J. Matthew Curlee
Assistant Professor of Music Theory
BIOGRAPHY
Equal parts educator, composer, and performer, Matt Curlee has taught in the Department of Music Theory since 2007. As an advocate for, and avid practitioner of improvisational music, Curlee has a particular interest in ear-brain interactions and the intuitive processes that unify composition, improvisation, and performance. This area of study has fed directly into his work at Eastman, where he has designed advanced skills curriculum for the undergraduate honors theory program and for graduate conductors, and has worked with many populations of students to develop real-time cognitive skills for performance.

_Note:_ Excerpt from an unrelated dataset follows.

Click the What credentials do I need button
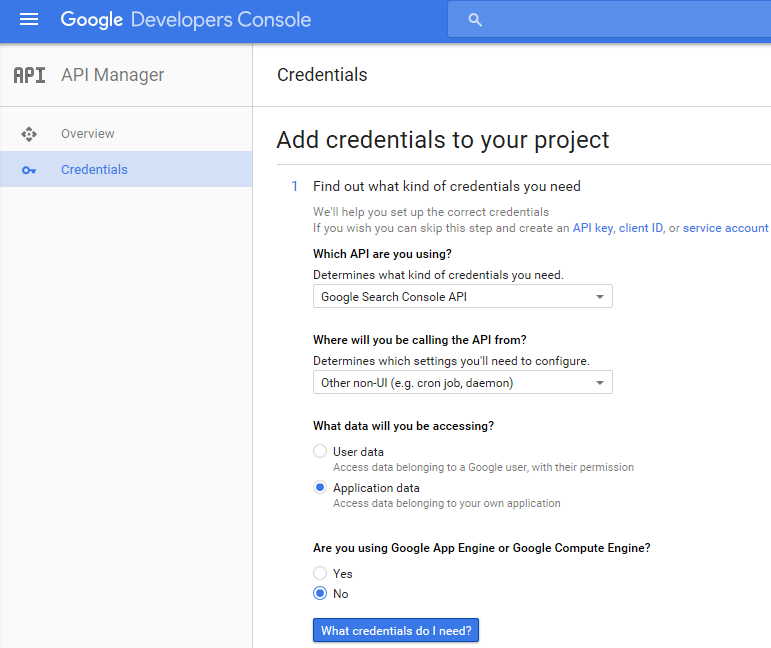The height and width of the screenshot is (648, 771). pyautogui.click(x=396, y=630)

As a composer, Curlee’s recent work has focused on the interplay between modern physics and cosmology, and the arts. Notable among these projects, Histories is a continuing set of collaborations with physicist Regina Demina (UR/CMS experiment at CERN), musically exploring the fundamental narratives, at various scales, that form the fabric of reality. Recent commissions have included works for the U.S. Air Force Band, the Eastman Percussion Ensemble, RPS Collective, and many other solo performers, ensembles, and collaborators of all kinds, including visual artists, dancers, animators, scientists, and filmmakers. Recent performances have spanned three continents, and his setting of Charlotte Perkins Gilman’s seminal short story “The Yellow Wallpaper,” created in collaboration with theatrical percussionist Nikki Joshi, was recently produced as a short film in association with the Rebanks Family Foundation.

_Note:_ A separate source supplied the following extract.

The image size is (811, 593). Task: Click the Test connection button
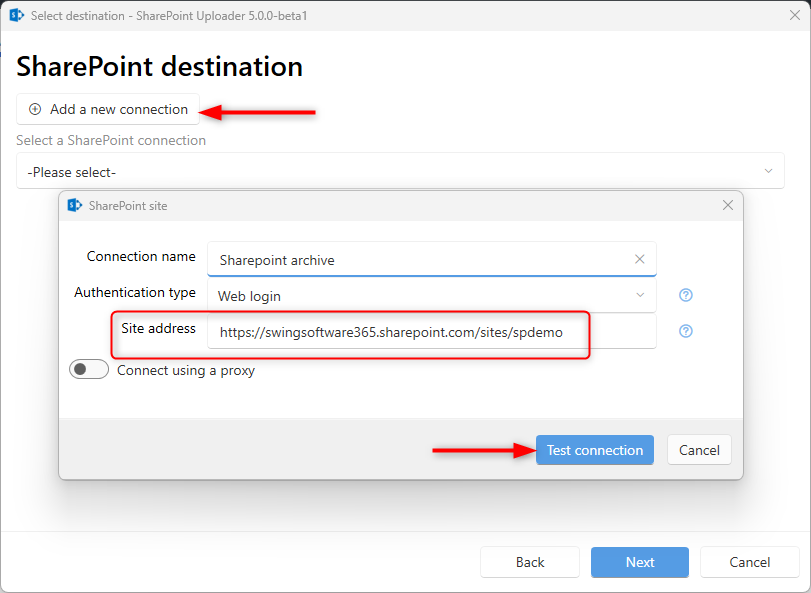pos(594,450)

In 1995, as an undergraduate at Eastman, Curlee was one of the youngest organists ever to win the prestigious Grand Prix de Chartres. After several years of touring in the US and Europe, appearances with orchestras, inaugural performances on new instruments, and two releases as a solo artist, he began to gravitate towards artistic collaborations. In 2002, with four other Eastman alums, he founded Neos, a contemporary jazz chamber ensemble built around the pipe organ. Neos toured and recorded for several years, Curlee serving as its artistic director and principal composer, and ran a commissioning program that generated new music from other composers around the world. As a two-time graduate of the school and eventual faculty member, Curlee is proud to call Eastman his musical “home town.”